_Data section_

◇ ◇ ◇ ◇ ◇

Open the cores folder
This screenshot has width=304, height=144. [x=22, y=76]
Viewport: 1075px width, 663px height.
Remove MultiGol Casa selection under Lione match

◇ ◇ ◇ ◇ ◇

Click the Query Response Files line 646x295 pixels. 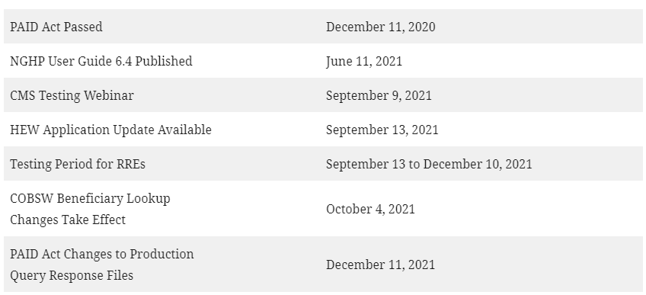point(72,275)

◇ ◇ ◇ ◇ ◇

_Exercise goal_
Please, from the entries above, set down exactly the lines from the one containing "Open the cores folder" through the one containing "Remove MultiGol Casa", and only those.

_Result of this exercise_
Open the cores folder
This screenshot has width=304, height=144. [x=22, y=76]
Viewport: 1075px width, 663px height.
Remove MultiGol Casa selection under Lione match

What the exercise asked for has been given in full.